Passato, presente e futuro si intrecciano nella città sabauda. «Siamo nel posto giusto, qui all’Accademia delle Scienze – ha commentato Simona Grabbi, presidente del Coa di Torino e presidente dell’Unione regionale dei Coa del Piemonte e della Valle d’Aosta -, per descrivervi il programma delle attività dei prossimi giorni e siamo felici che questo importante evento sia ospitato dal Foro torinese, che ha anch’esso una storia importante, fatta di personaggi straordinari che hanno lasciato il segno nell’avvocatura nazionale per l’esempio e il senso del sacrificio».

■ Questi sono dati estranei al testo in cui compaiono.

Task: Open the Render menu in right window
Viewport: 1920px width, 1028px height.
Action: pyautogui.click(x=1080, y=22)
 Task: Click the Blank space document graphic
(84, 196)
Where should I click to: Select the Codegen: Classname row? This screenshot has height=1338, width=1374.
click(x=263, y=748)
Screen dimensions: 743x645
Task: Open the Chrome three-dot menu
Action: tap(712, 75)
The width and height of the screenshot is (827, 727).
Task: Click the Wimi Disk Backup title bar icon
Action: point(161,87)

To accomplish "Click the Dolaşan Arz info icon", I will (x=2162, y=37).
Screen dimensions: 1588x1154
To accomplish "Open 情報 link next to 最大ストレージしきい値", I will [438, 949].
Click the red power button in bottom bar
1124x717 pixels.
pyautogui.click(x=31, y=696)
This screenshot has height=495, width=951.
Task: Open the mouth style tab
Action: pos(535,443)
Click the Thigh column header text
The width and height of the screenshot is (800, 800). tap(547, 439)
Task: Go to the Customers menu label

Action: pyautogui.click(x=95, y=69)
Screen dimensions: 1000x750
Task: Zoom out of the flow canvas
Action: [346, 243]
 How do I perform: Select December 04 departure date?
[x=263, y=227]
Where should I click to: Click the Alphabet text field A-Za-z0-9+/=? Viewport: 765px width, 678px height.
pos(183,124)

Alla conferenza stampa hanno partecipato Michela Favaro (vicesindaca di Torino) e per l’Accademia delle Scienze il professor Paolo Montalenti. Secondo Mario Scialla, coordinatore dell’Organismo congressuale forense (Ocf), l’avvocatura deve comprendere che «molto è cambiato negli ultimi anni e un cambiamento significativo è arrivato con la pandemia». «Non parliamo solo di innovazioni tecnologiche – ha aggiunto -, ma di una vera e propria evoluzione nelle modalità di esercizio della professione e nelle dinamiche del mercato legale. La vera sfida ora è capire come l’avvocatura possa proiettarsi verso il futuro, mantenendo intatta la sua identità e i valori fondamentali. Le linee guida per questo futuro saranno tracciate dal Congresso, che avrà il compito di delineare i nuovi orientamenti e le direzioni in cui la professione dovrà muoversi».
Maria Annunziata, presidente di Cassa Forense ritiene fondamentale il lavoro di squadra per una “rifondazione culturale” in grado di rilanciare i valori e gli ideali dell’avvocatura nell’era della tecnologia e del digitale. «Siamo a Torino – ha affermato - per costruire insieme il nostro futuro, ma, soprattutto, per raccontare il nostro presente con concretezza e immediatezza. L’ingresso dell’IA nella nostra professione richiede regole condivise, affinché i nuovi strumenti a disposizione siano il più possibile sicuri». Annunziata ha pure rilevato che Cassa forense è felice e fiera per la nuova legge professionale che sta vedendo la luce.